[Entries on locating words and elements]
* BEGIN *

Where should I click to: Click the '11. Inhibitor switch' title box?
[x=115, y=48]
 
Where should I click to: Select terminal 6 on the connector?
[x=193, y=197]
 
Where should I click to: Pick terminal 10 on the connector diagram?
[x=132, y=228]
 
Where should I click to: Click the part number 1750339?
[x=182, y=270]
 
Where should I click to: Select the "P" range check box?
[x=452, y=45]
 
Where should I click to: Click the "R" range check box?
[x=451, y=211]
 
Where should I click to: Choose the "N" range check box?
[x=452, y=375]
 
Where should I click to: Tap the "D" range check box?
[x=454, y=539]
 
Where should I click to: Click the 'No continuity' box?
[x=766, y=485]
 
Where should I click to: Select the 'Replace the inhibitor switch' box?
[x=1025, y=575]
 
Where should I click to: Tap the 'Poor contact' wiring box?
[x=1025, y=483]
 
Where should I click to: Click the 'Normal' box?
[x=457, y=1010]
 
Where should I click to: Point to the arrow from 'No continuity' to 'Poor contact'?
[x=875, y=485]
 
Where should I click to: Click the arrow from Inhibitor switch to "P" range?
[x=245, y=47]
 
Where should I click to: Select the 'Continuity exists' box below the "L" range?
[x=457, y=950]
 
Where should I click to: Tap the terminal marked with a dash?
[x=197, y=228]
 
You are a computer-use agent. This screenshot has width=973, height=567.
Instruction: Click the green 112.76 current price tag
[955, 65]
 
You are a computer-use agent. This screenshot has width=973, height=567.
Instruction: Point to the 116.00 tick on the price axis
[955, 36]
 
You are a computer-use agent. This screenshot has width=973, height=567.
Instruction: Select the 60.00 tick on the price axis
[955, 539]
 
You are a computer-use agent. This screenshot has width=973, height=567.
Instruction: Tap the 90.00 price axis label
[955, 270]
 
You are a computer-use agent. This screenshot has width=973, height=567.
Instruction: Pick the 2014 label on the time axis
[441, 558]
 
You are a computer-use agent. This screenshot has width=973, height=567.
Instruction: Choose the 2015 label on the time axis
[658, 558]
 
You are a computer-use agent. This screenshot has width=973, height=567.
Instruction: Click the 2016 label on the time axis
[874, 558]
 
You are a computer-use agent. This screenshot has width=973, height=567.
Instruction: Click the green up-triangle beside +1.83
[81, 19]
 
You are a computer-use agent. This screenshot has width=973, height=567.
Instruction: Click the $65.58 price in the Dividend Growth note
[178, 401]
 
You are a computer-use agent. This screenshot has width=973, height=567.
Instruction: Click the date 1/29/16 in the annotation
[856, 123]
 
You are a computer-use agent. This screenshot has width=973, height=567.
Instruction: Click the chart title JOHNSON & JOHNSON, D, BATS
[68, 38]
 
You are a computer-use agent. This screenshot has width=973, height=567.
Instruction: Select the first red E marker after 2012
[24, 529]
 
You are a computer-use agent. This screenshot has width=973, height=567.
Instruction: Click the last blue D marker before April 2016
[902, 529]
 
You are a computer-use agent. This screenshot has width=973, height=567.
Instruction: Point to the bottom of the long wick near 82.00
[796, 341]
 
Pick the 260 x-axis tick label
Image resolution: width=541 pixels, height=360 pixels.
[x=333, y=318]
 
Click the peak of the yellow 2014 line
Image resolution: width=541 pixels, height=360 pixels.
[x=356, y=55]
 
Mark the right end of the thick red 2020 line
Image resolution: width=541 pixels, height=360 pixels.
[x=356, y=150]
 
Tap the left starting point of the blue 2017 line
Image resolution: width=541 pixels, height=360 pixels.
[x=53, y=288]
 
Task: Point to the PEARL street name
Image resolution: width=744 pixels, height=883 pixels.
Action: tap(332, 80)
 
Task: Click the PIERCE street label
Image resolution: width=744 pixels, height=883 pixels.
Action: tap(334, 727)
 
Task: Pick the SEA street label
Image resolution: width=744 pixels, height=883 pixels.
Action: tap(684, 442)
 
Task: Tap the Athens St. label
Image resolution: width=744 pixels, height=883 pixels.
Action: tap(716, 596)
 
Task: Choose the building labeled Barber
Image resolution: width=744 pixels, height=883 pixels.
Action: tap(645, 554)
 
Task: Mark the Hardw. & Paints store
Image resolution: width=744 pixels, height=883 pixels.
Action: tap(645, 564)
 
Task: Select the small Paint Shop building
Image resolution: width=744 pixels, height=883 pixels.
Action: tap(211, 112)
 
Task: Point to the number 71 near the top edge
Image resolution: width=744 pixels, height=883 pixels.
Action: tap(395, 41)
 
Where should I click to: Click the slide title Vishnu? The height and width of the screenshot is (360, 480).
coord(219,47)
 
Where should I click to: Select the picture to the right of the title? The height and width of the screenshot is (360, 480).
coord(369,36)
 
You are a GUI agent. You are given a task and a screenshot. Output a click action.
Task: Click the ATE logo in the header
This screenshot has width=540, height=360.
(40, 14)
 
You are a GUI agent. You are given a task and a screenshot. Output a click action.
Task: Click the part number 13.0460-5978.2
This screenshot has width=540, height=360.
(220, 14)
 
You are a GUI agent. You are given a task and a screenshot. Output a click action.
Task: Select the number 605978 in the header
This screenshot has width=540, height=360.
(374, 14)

* END *

Please rewrite the lines above, changing "range check box" to "range checkbox" wherever it appears and leaving everything else the same.

▶ **Response for this exercise**:
Where should I click to: Click the '11. Inhibitor switch' title box?
[x=115, y=48]
 
Where should I click to: Select terminal 6 on the connector?
[x=193, y=197]
 
Where should I click to: Pick terminal 10 on the connector diagram?
[x=132, y=228]
 
Where should I click to: Click the part number 1750339?
[x=182, y=270]
 
Where should I click to: Select the "P" range checkbox?
[x=452, y=45]
 
Where should I click to: Click the "R" range checkbox?
[x=451, y=211]
 
Where should I click to: Choose the "N" range checkbox?
[x=452, y=375]
 
Where should I click to: Tap the "D" range checkbox?
[x=454, y=539]
 
Where should I click to: Click the 'No continuity' box?
[x=766, y=485]
 
Where should I click to: Select the 'Replace the inhibitor switch' box?
[x=1025, y=575]
 
Where should I click to: Tap the 'Poor contact' wiring box?
[x=1025, y=483]
 
Where should I click to: Click the 'Normal' box?
[x=457, y=1010]
 
Where should I click to: Point to the arrow from 'No continuity' to 'Poor contact'?
[x=875, y=485]
 
Where should I click to: Click the arrow from Inhibitor switch to "P" range?
[x=245, y=47]
 
Where should I click to: Select the 'Continuity exists' box below the "L" range?
[x=457, y=950]
 
Where should I click to: Tap the terminal marked with a dash?
[x=197, y=228]
 
You are a computer-use agent. This screenshot has width=973, height=567.
Instruction: Click the green 112.76 current price tag
[955, 65]
 
You are a computer-use agent. This screenshot has width=973, height=567.
Instruction: Point to the 116.00 tick on the price axis
[955, 36]
 
You are a computer-use agent. This screenshot has width=973, height=567.
Instruction: Select the 60.00 tick on the price axis
[955, 539]
 
You are a computer-use agent. This screenshot has width=973, height=567.
Instruction: Tap the 90.00 price axis label
[955, 270]
 
You are a computer-use agent. This screenshot has width=973, height=567.
Instruction: Pick the 2014 label on the time axis
[441, 558]
 
You are a computer-use agent. This screenshot has width=973, height=567.
Instruction: Choose the 2015 label on the time axis
[658, 558]
 
You are a computer-use agent. This screenshot has width=973, height=567.
Instruction: Click the 2016 label on the time axis
[874, 558]
 
You are a computer-use agent. This screenshot has width=973, height=567.
Instruction: Click the green up-triangle beside +1.83
[81, 19]
 
You are a computer-use agent. This screenshot has width=973, height=567.
Instruction: Click the $65.58 price in the Dividend Growth note
[178, 401]
 
You are a computer-use agent. This screenshot has width=973, height=567.
Instruction: Click the date 1/29/16 in the annotation
[856, 123]
 
You are a computer-use agent. This screenshot has width=973, height=567.
Instruction: Click the chart title JOHNSON & JOHNSON, D, BATS
[68, 38]
 
You are a computer-use agent. This screenshot has width=973, height=567.
Instruction: Select the first red E marker after 2012
[24, 529]
 
You are a computer-use agent. This screenshot has width=973, height=567.
Instruction: Click the last blue D marker before April 2016
[902, 529]
 
You are a computer-use agent. This screenshot has width=973, height=567.
Instruction: Point to the bottom of the long wick near 82.00
[796, 341]
 
Pick the 260 x-axis tick label
Image resolution: width=541 pixels, height=360 pixels.
[x=333, y=318]
 
Click the peak of the yellow 2014 line
Image resolution: width=541 pixels, height=360 pixels.
[x=356, y=55]
 
Mark the right end of the thick red 2020 line
Image resolution: width=541 pixels, height=360 pixels.
[x=356, y=150]
 
Tap the left starting point of the blue 2017 line
Image resolution: width=541 pixels, height=360 pixels.
[x=53, y=288]
 
Task: Point to the PEARL street name
Image resolution: width=744 pixels, height=883 pixels.
Action: tap(332, 80)
 
Task: Click the PIERCE street label
Image resolution: width=744 pixels, height=883 pixels.
Action: tap(334, 727)
 
Task: Pick the SEA street label
Image resolution: width=744 pixels, height=883 pixels.
Action: tap(684, 442)
 
Task: Tap the Athens St. label
Image resolution: width=744 pixels, height=883 pixels.
Action: tap(716, 596)
 
Task: Choose the building labeled Barber
Image resolution: width=744 pixels, height=883 pixels.
Action: tap(645, 554)
 
Task: Mark the Hardw. & Paints store
Image resolution: width=744 pixels, height=883 pixels.
Action: tap(645, 564)
 
Task: Select the small Paint Shop building
Image resolution: width=744 pixels, height=883 pixels.
Action: tap(211, 112)
 
Task: Point to the number 71 near the top edge
Image resolution: width=744 pixels, height=883 pixels.
Action: tap(395, 41)
 
Where should I click to: Click the slide title Vishnu? The height and width of the screenshot is (360, 480).
coord(219,47)
 
Where should I click to: Select the picture to the right of the title? The height and width of the screenshot is (360, 480).
coord(369,36)
 
You are a GUI agent. You are given a task and a screenshot. Output a click action.
Task: Click the ATE logo in the header
This screenshot has width=540, height=360.
(40, 14)
 
You are a GUI agent. You are given a task and a screenshot. Output a click action.
Task: Click the part number 13.0460-5978.2
This screenshot has width=540, height=360.
(220, 14)
 
You are a GUI agent. You are given a task and a screenshot. Output a click action.
Task: Select the number 605978 in the header
This screenshot has width=540, height=360.
(374, 14)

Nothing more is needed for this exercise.